3.       And don’t start a sentence with a conjunction.

4.       It is wrong to ever split an infinitive.

5.       Avoid clichés like the plague. (They’re old hat)

6.       Also, always avoid annoying alliteration.

7.       Be more or less specific.

8.       Parenthetical remarks (however relevant) are (usually) unnecessary.

9.       No sentence fragments.

10.     Contractions aren’t necessary and shouldn’t be used.

11.     One should never generalise.

12.     Don’t use no double negatives.

13.     Eschew ampersands & abbreviations, etc.

14.     Eliminate commas, that are, not necessary.

15.     Never use a big word when a diminutive one would suffice.

16.     Kill all exclamation marks!!!

17.     Use words correctly, irregardless of how others use them.

18.     Use the apostrophe in it’s proper place and omit it when its not needed.

19.     Puns are for children, not for groan people.

20.     Proofread carefully to see if you any words out.

Note, the Unhappy Mediator is a dedicated subscriber to usage rules — but also believes that (pardon the cliche (pardon the cliche)) rules are made to be broken. That is, when I’m doing the breaking.

CNN Nearly Sparks Interesting Conversation

When I heard that CNN had polled their viewers for a discussion on overused words in the current parlance, I was thrilled to think that people were engaging in thoughtful analysis of the way we speak. Unfortunately, the responses selected for the “Words you love to hate” video served only to reinforce my already steely conviction that most Americans just don’t talk good.
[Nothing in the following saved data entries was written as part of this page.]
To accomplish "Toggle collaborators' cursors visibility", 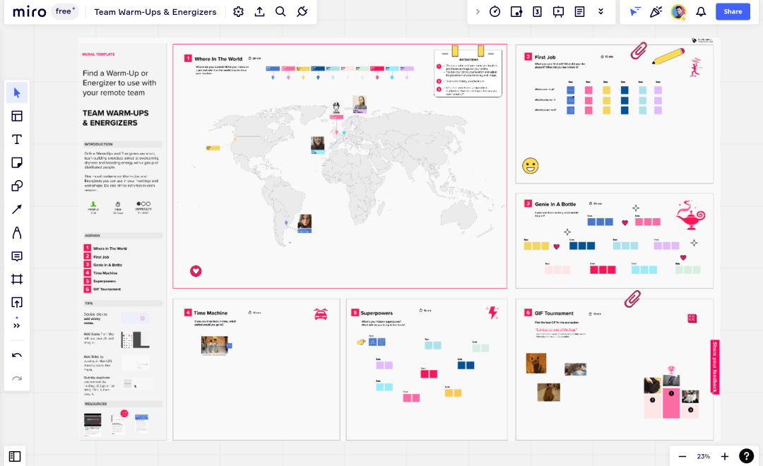I will point(634,11).
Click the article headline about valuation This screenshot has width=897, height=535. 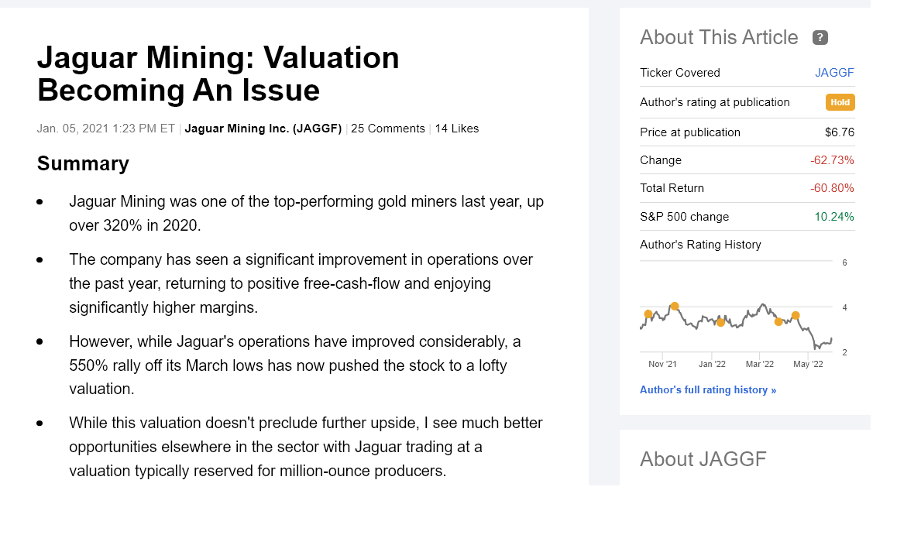(x=218, y=74)
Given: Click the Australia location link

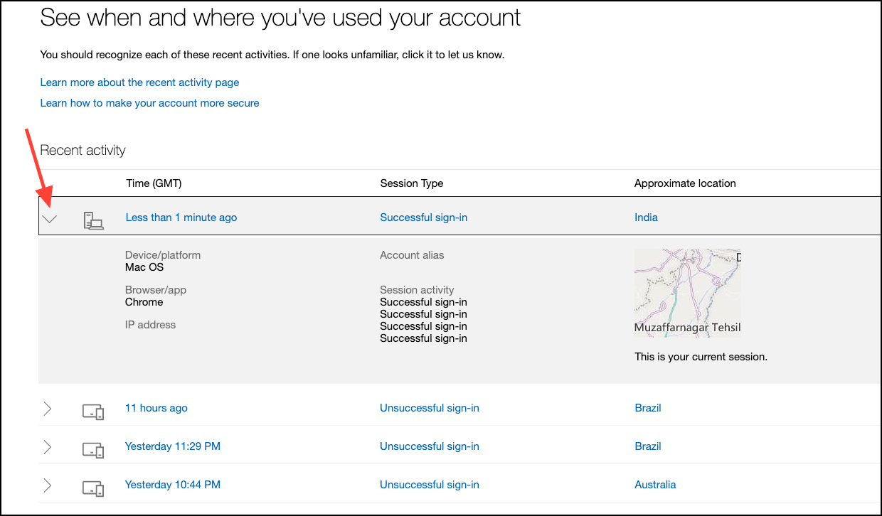Looking at the screenshot, I should (655, 485).
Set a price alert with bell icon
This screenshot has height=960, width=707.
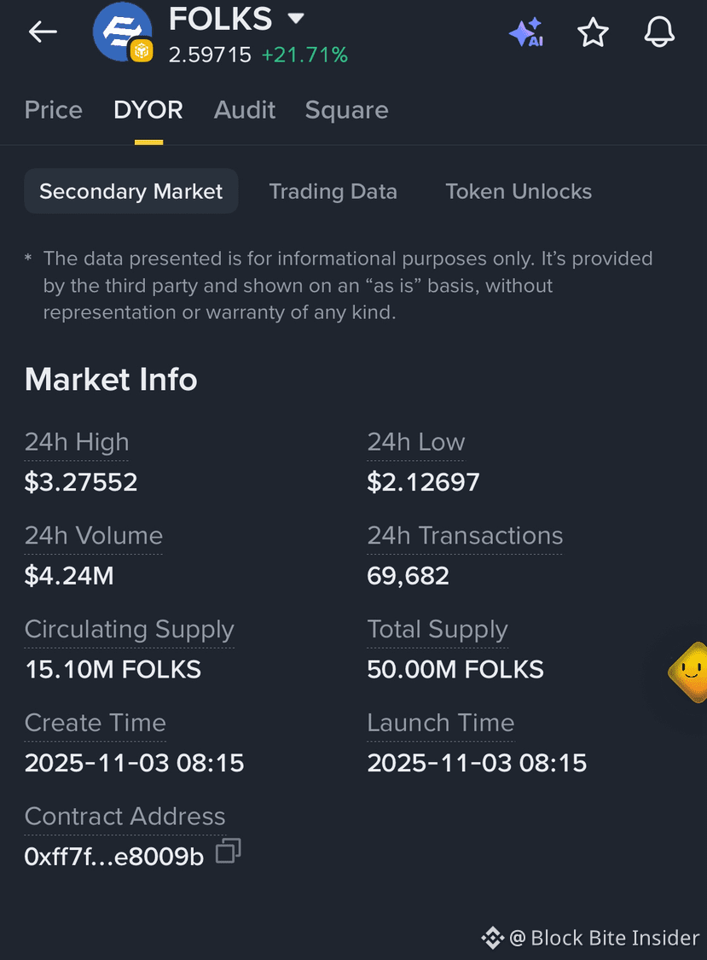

Figure these excerpts present a somewhat inflated representation of the public, as they were submitted by CNN watchers who would take the time to craft an iReport. Then factor in that these answers were probably the cream of the crop. The fact only half of them were coherent, only one was remotely insightful, and one of them was straight up laughable (Your kids, like, say, like, “I know” a lot? You should, you know, like, rant to CNN about it.) really disappointed me. That’s what I get for succumbing to a flash of faith.

By the way. What the fuck is an iReporter? According to the site:

iReport.com is a user-generated site. That means the stories submitted by users are not edited, fact-checked or screened before they post.

(They do note that “Only stories marked ‘On CNN’ have been vetted for use in CNN news coverage.”)

So basically an iReporter is any schmo who feels like playing journalist with absolutely no shred of accountability or verification? F that. I paid my dues interning and fact checking to earn the right to pretend to be a journalist. What have you done?